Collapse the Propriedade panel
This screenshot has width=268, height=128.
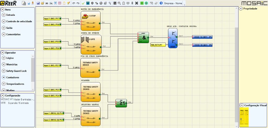(x=241, y=9)
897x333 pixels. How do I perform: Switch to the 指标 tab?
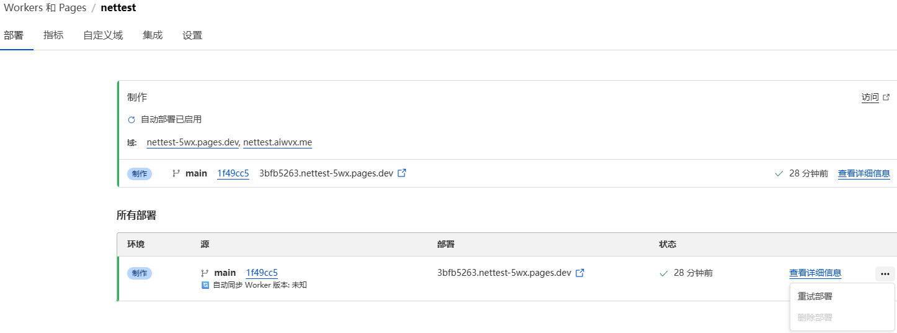point(53,35)
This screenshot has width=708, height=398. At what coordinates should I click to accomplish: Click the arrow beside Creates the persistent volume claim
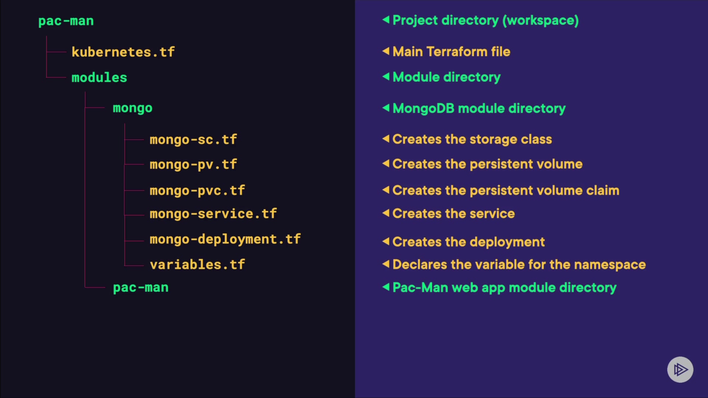point(386,190)
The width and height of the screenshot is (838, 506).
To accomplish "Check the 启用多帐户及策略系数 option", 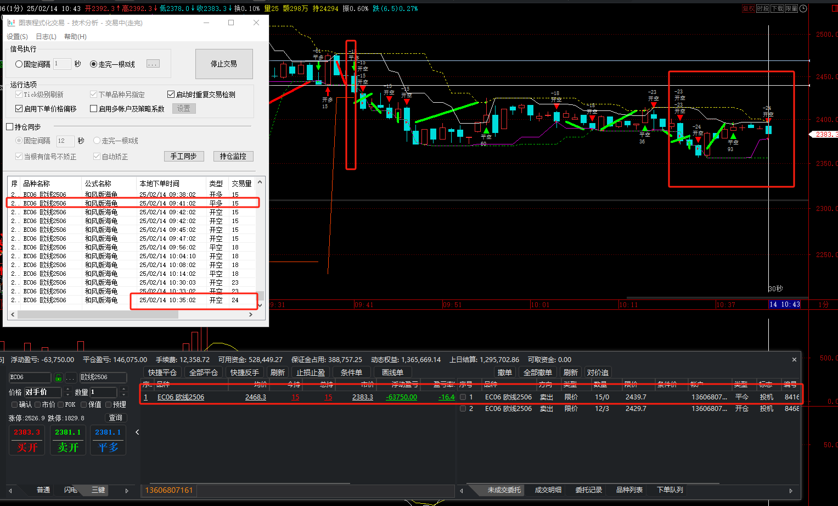I will (94, 109).
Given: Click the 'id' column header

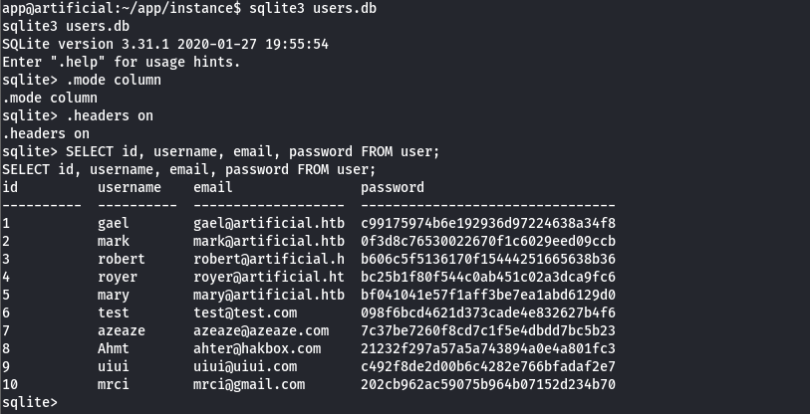Looking at the screenshot, I should [x=10, y=187].
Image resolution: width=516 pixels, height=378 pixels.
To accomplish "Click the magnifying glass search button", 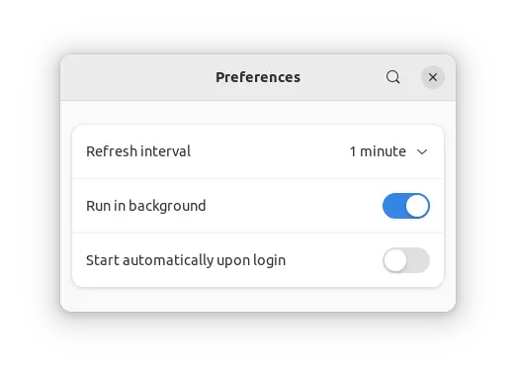I will point(392,77).
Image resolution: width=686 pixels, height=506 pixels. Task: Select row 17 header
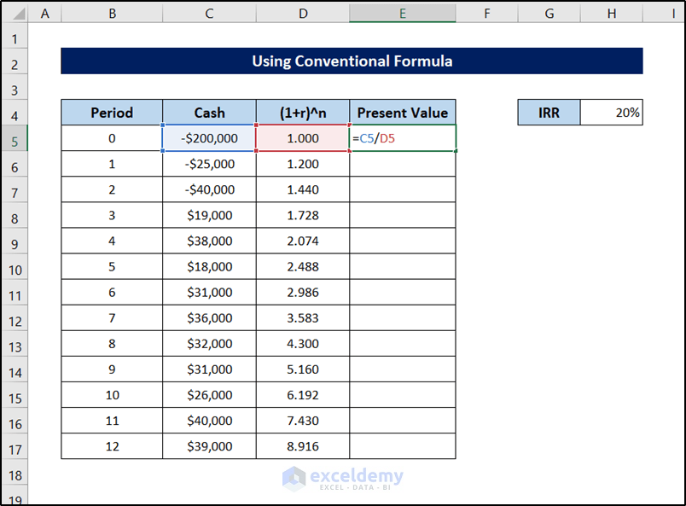tap(15, 446)
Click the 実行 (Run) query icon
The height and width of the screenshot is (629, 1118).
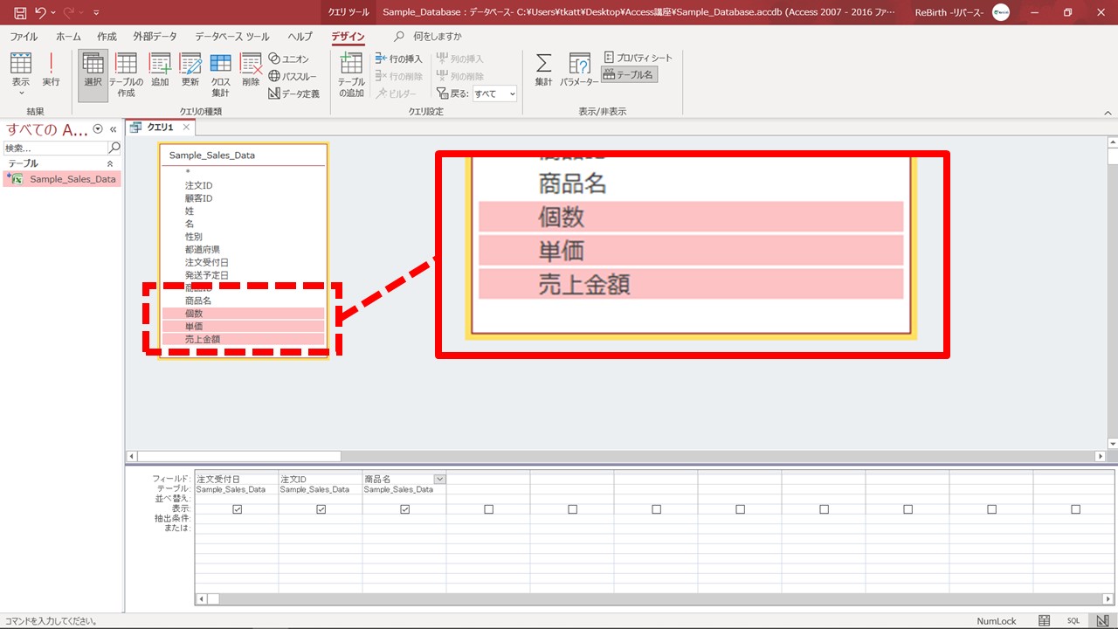52,70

§ **TASK DIRECTIONS**
In the copy, leave out all pictures, and retype exactly each line from the one with "The height and" through the last line of the entries.

§ **YOUR RESPONSE**
The height and width of the screenshot is (629, 1118).
52,70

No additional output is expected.